Section 1: The Domestic Sphere

In the United States during the late 1700s, society was sectionalized into male and female spheres of influence. Although the new nation was conceptualized as a republic based on equality under the law, such universal agency was pragmatically understood to be reserved for white males. Men were viewed as “founders,” and as such, they were afforded full participation (and the opportunity for leadership) in every institution, including government, business, home, and church. Women’s influence, on the other hand, was marginal, limited to the men with whom they had direct association.

Future First Lady Abigail Adams (1744-1818) expressed this sentiment to her husband, John, as he and other members of the Continental Congress were laying the groundwork for the United States. She was rightly concerned that women’s rights would be left out of the new nation’s laws.

At that time, only a white woman without the “guardianship” of a man could own property, sign contracts, and file lawsuits. As soon as she married, her rights were forfeit. Yet, marriage was almost inevitable for women, as it was a societal expectation and quite often a financial necessity.

In her letter, Adams also warned: “If particular care and attention is not paid to the ladies, we are determined to foment a rebellion and will not hold ourselves bound by any laws in which we have no voice or representation.” Despite her threat of immediate retaliation, it took 144 years before the federal government “remember[ed] the ladies” with the ratification of the 19th Amendment to the US Constitution. The final “march to victory” for this historic piece of legislation took place in Tennessee.

In general, women were confined to a life within the home, and those who tried to expand those boundaries were ostracized, even punished. Interestingly, for the women who were among the earliest European immigrants to East Tennessee, they garnered more equality than their counterparts who remained in coastal cities. When small mountain farms produced only enough to sustain its inhabitants rather than to sell for profit, women retained considerable influence and status, especially within the nuclear family. When men became involved in trade or obtained a professional position, however, women’s status inevitably declined.

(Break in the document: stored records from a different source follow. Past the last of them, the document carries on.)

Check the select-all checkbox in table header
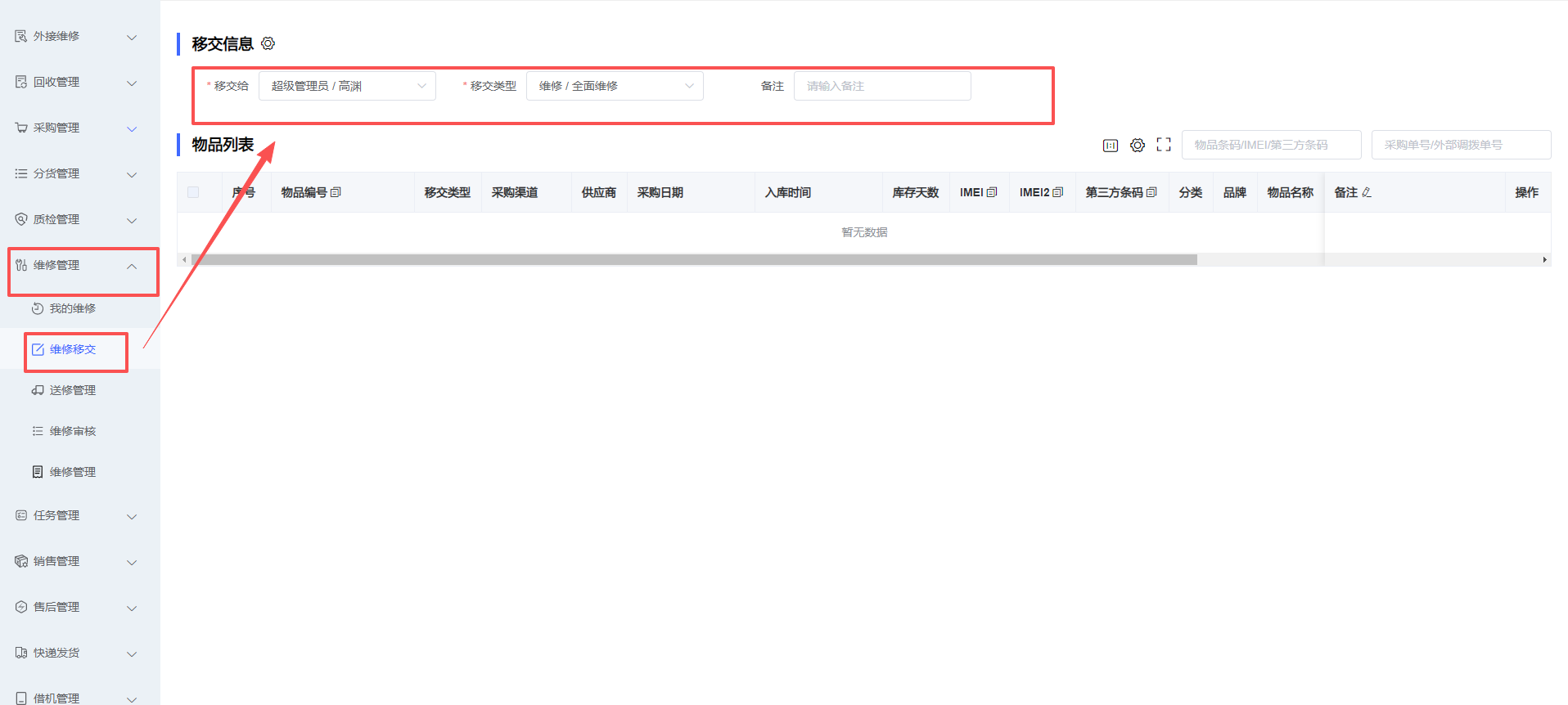 click(x=193, y=193)
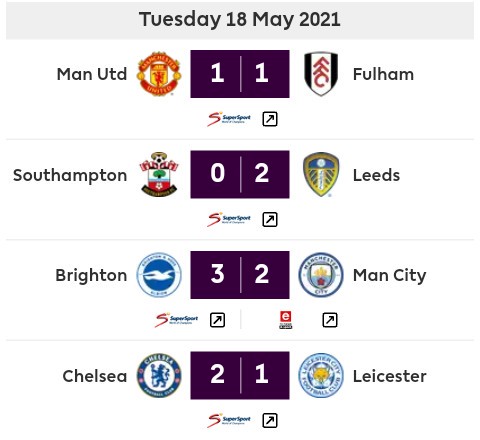Open external link under Man Utd match

[x=270, y=119]
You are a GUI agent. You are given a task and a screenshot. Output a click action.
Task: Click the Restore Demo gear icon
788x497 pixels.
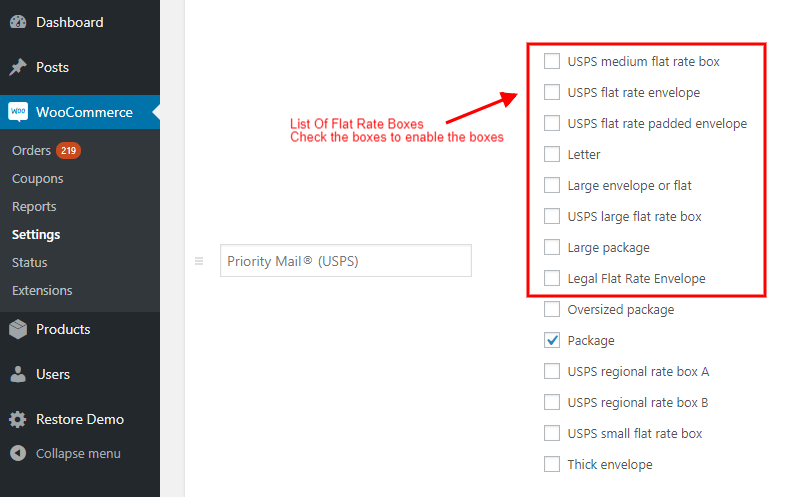click(18, 419)
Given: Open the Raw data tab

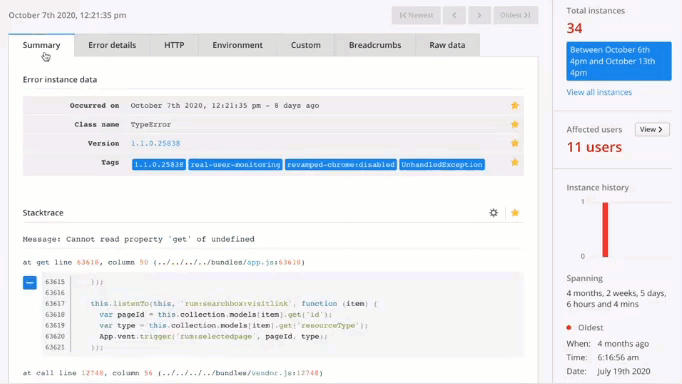Looking at the screenshot, I should tap(447, 45).
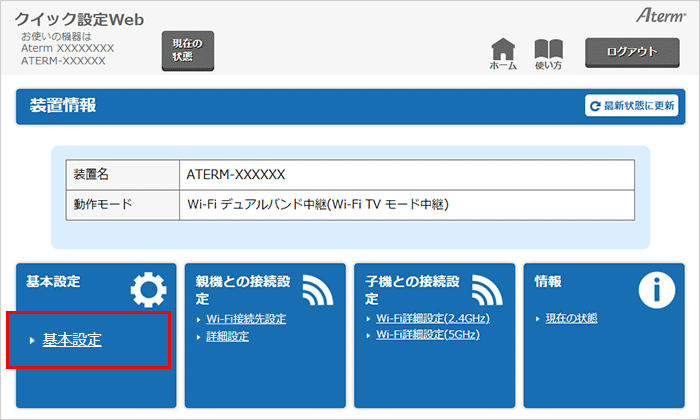Click refresh arrow icon on 最新状態に更新
Image resolution: width=700 pixels, height=420 pixels.
(596, 106)
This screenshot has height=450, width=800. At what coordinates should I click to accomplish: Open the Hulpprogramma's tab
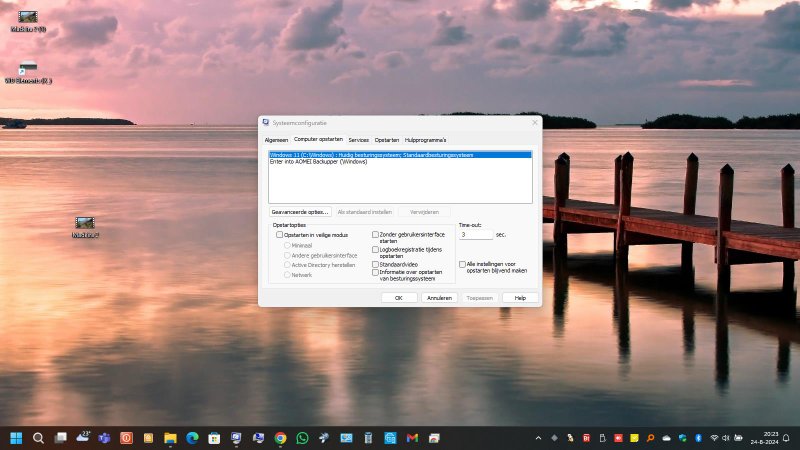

[A Beloved Woman’s power]…can by the wave of a swan’s wing deliver a wretch condemned by the council and already tied to the stake.

Observation recorded by Lieutenant Henry Timberlake about the political power held by Cherokee, 1762

Race to Chota by Bernie Andrews; from Pat Alderman, The Overmountain Men, 1986, courtesy of the Overmountain Press

Unlike white women, Cherokee women were the equals of Cherokee men, not just in the home but across the whole of Cherokee culture, including politics, economics, and religion. Cherokee women owned property and could initiate a divorce.

Cherokee kinship is based on a matrilineal structure (relating descent through the female line), and the concept befuddled European immigrants accustomed to a patrilineal (male) world view. In 1757, when the great Cherokee leader and diplomat Attakullakulla visited William Henry Lyttelton, the colonial governor of South Carolina, he was surprised to see that no women were present at the trade negotiations. Attakullakulla asked the governor, “Since the white man, as well as the red, was born of woman, did not the white man admit women to their council?” Lyttelton was so taken aback by the question that he took several days to respond.